OneNoteのCopilot Notebooks Overview刷新|要約・主要インサイト・成果物作成の場所

OneNoteのCopilot NotebookでAI要約、主要インサイト、成果物作成を探している場合は、通常のOneNoteページにある[Copilot]ボタンではなく、Copilot Notebookを開いた後の[Overview](概要)ページを確認します。

Microsoftは2026年7月29日版のMicrosoft 365 Copilotリリースノートで、OneNoteのCopilot Notebooks Overviewを刷新しました。対象はWindows、Mac、Webです。新しいOverviewページでは、AIが生成した要約、主要インサイト、内容に応じた成果物の作成候補を、以前より直接確認しやすくなっています。(Microsoft Learn)

目次

OneNoteのCopilot Notebook Overviewは何が変わった?

今回の変更は、新しいAI機能を単純に追加するというより、ノートブックの内容を把握し、次の作業へ進むまでの導線を整理したUI刷新です。

新しいOverviewページでは、主に次の情報と操作がまとめて表示されます。

項目新しいOverviewでできること
AI生成の要約ノートブック全体の内容を短時間で把握する
主要インサイト重要な論点、傾向、注目すべき情報を確認する
ワンクリック成果物ノートブックの内容を基に、次の作業につながるコンテンツを作成する
レイアウト刷新要約を読んだ後、関連する操作へ移りやすくする

Microsoftは、要約や主要インサイトを確認する時間を減らし、ノートブックの文脈に沿った成果物をすぐに作成できることを今回の変更点として説明しています。(Microsoft Learn)

ここでいう「成果物」は、単なるファイル添付ではありません。Copilot Notebooksでは、登録した資料を根拠に、メール、計画、レポートなどの下書きを生成できます。

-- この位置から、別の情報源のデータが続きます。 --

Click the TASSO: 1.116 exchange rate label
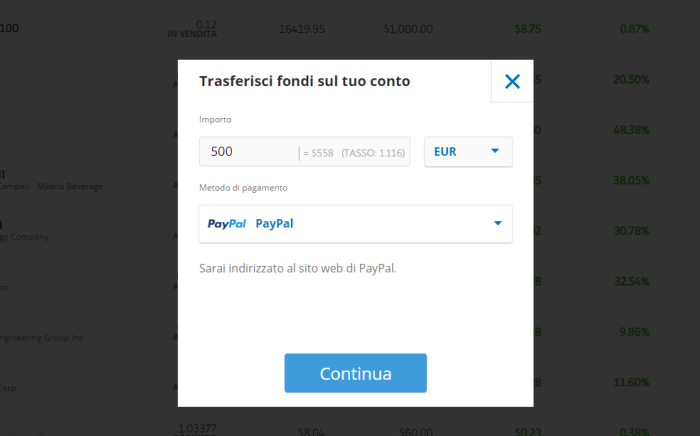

今回の刷新では、こうした次の作業への入口がOverview上で見つけやすくなったと考えると分かりやすいでしょう。(マイクロソフトサポート)

ただし、リリースノートでは、表示される成果物の種類を固定的な一覧として示していません。ノートブックの内容、アカウント、ライセンス、機能の提供状況によって、画面に表示される候補が異なる可能性があります。

要約・主要インサイト・成果物作成はどこにある?

探す場所は、通常のOneNoteノートブックではなく、Copilot Notebooks内のOverviewページです。

基本的な移動手順は次のとおりです。

  1. Windows、Mac、またはWeb版のOneNoteを開く
  2. ノートブック一覧から[Copilot Notebooks]を選ぶ
  3. 既存のCopilot Notebookを開く
  4. [Overview]または[概要]ページへ移動する
  5. AI生成の要約と主要インサイトを確認する
  6. 表示された成果物作成の候補を選択する

Microsoftの案内では、[Copilot Notebooks]はノートブック一覧の上部に表示されます。横タブレイアウトを使用している場合は、ノートブックのドロップダウン内に表示されます。(マイクロソフトサポート)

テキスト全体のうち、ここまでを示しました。